In a further blow to the travel industry, Spain will insist UK holidaymakers produce evidence of a negative Covid test later this month.
The PCR tests will have to be taken no more than 72 hours before departure and will be compulsory for all arrivals from high-risk countries, including the UK, from 23 November.
Every major European country except Norway, Finland and Greece is currently considered high-risk by the European Centre for Disease Prevention and Control (ECDC).
The decision by Spain’s health ministry to insist on a negative Covid test for arrivals from countries with high rates of infection follows a recommendation by the European Union, which is seeking to end disparities between member nations.
The self-governing Canary Islands will require all UK holidaymakers staying in a hotel or other tourist accommodatoin to produce a negative Covid test from Saturday.
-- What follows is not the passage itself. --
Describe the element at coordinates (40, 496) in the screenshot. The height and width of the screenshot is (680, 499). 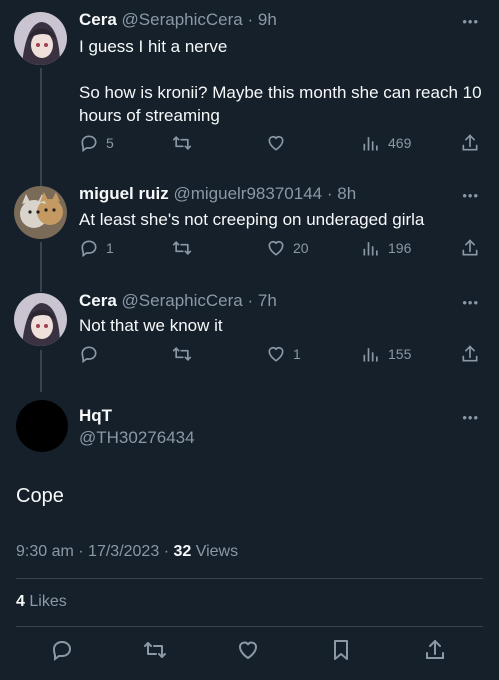
I see `tweet-text: Cope` at that location.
However, this can be either a PCR or an antigen test. Children six and under are exempt.
To travel to Spain from 23 November, holidaymakers must have an original test certificate, written in England or Spanish, which can be on paper or in electronic form.
British holidaymakers will have to pay for private PCR tests, at a cost of about £150 a head. The government has said holidaymakers must not apply for free NHS tests.
The requirement for a Covid test to travel to Spain takes effect a little over a week before the lifting of the latest England lockdown and total ban on all non-essential travel.